夜のゼオンは昼間の賑わいを失ったが、中心部は依然と眠っていない。複雑に入り組んだ路地に明かりが灯され、あらゆる建造物の表面に光と影のコントラストが鮮明に浮かび上がっている。帝国の発電所から電力を裾分けしてもらっている現状、街中は決して明るくない。街灯の当たらないところは一寸先も見えない闇だ。夜道を行く人々はそれぞれの光源を持ち歩き、蛍の群れのようにビルとビルの間を流れてゆく。
「やっぱゼオンの景色って圧倒されるね」
アンナは思わず感嘆の息を漏らした。その瞳に映る明かりが光の粒となって煌めいている。夜景に見とれている間、彼女は静かだった。ルシエンは沈黙を守った。下手に返事をすると、永遠に続く一方的な会話が始まってしまうからだ。
バハムートは路地裏にある小さなレストランの前で停まった。ネオン灯に囲まれた看板がチカチカと光っている。
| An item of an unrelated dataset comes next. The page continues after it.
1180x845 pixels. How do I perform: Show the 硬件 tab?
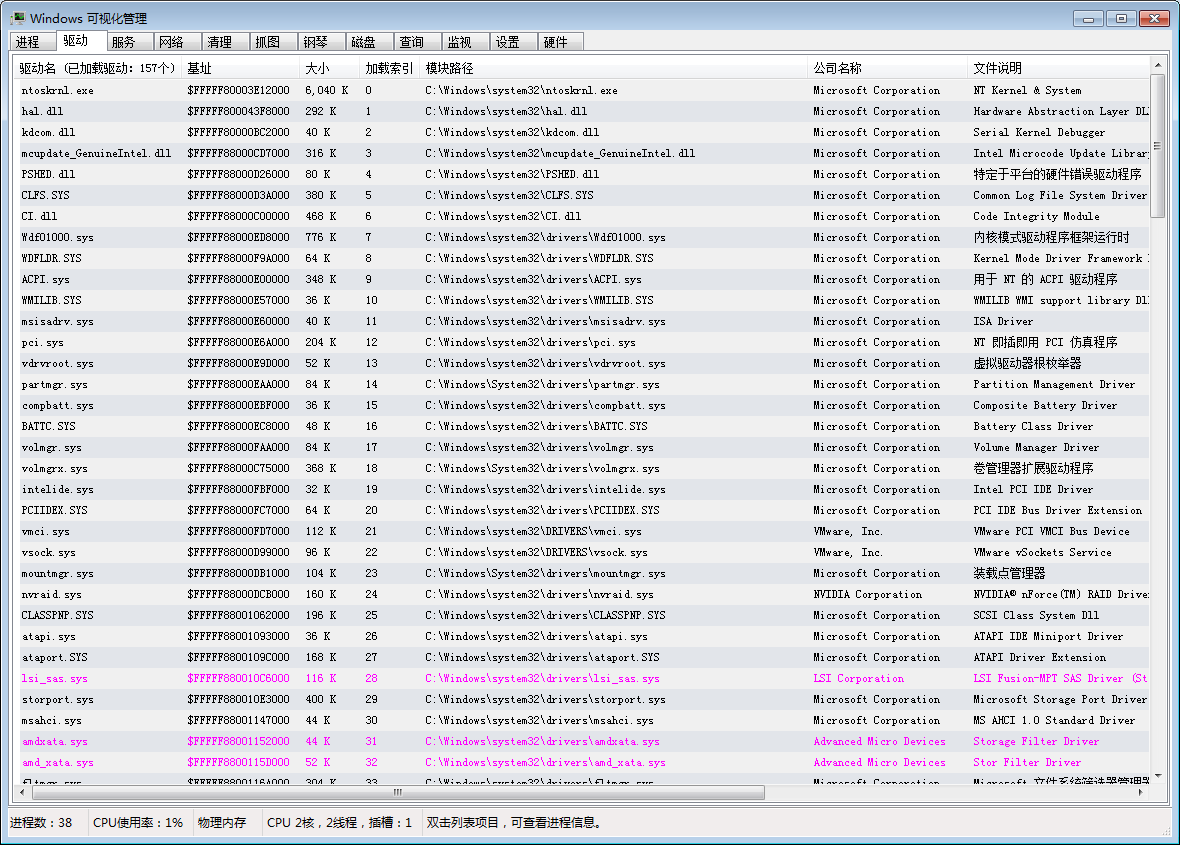[556, 42]
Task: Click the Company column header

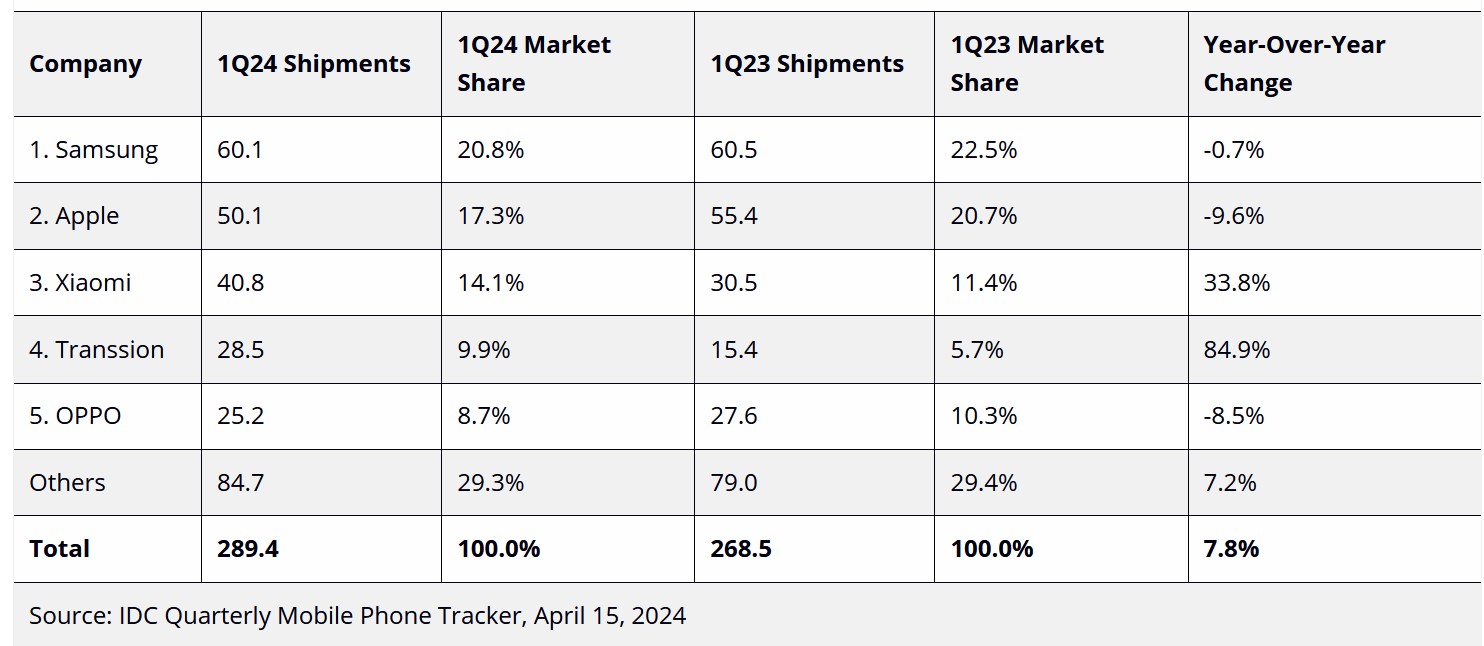Action: point(85,64)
「ぼくはここで食事をするけど、君は好きにしていいよ」ルシエンはヘルメットをしまいながらアンナに言った。
「わかった」アンナは小さく返事をした。
ルシエンは扉を押し開けて店の中に入って行った。
「いらっしゃい」
カウンターの奥に立っている店主らしい人物が挨拶をした。店内はいつものと違ってがらんとしており、男性客が3人居座っているだけだった。
軽く会釈をし、ルシエンはカウンター席の端に座った。
「特製パスターを一皿と白ワインを一杯」
「いつものご注文ですね」店主はにっこりと歯を見せた。「そちらのお嬢さんは」
ルシエンは流し目で横を見た。アンナは素知らぬふりをして彼の隣に座った。
「本当に君は人聞きが悪いね」ルシエンは顔をしかめた。
「べっ、別についてきたわけじゃないよ」はにかみながらアンナが言う。「私だってお腹すいているのよ」
ルシエンは肩をすくめ、彼女のことを気にしないように努めた。
運ばれてきたワインをルシエンはさっそく口に運んだ。飲み込んだ直後、いつもと味が違うことに気が付いた。確かめようとしてもう一口ワインを飲んだ時だった。舌の感触がわからなくなっていた。痺れが喉を通って腹へ移り、程なくして全身に広がった。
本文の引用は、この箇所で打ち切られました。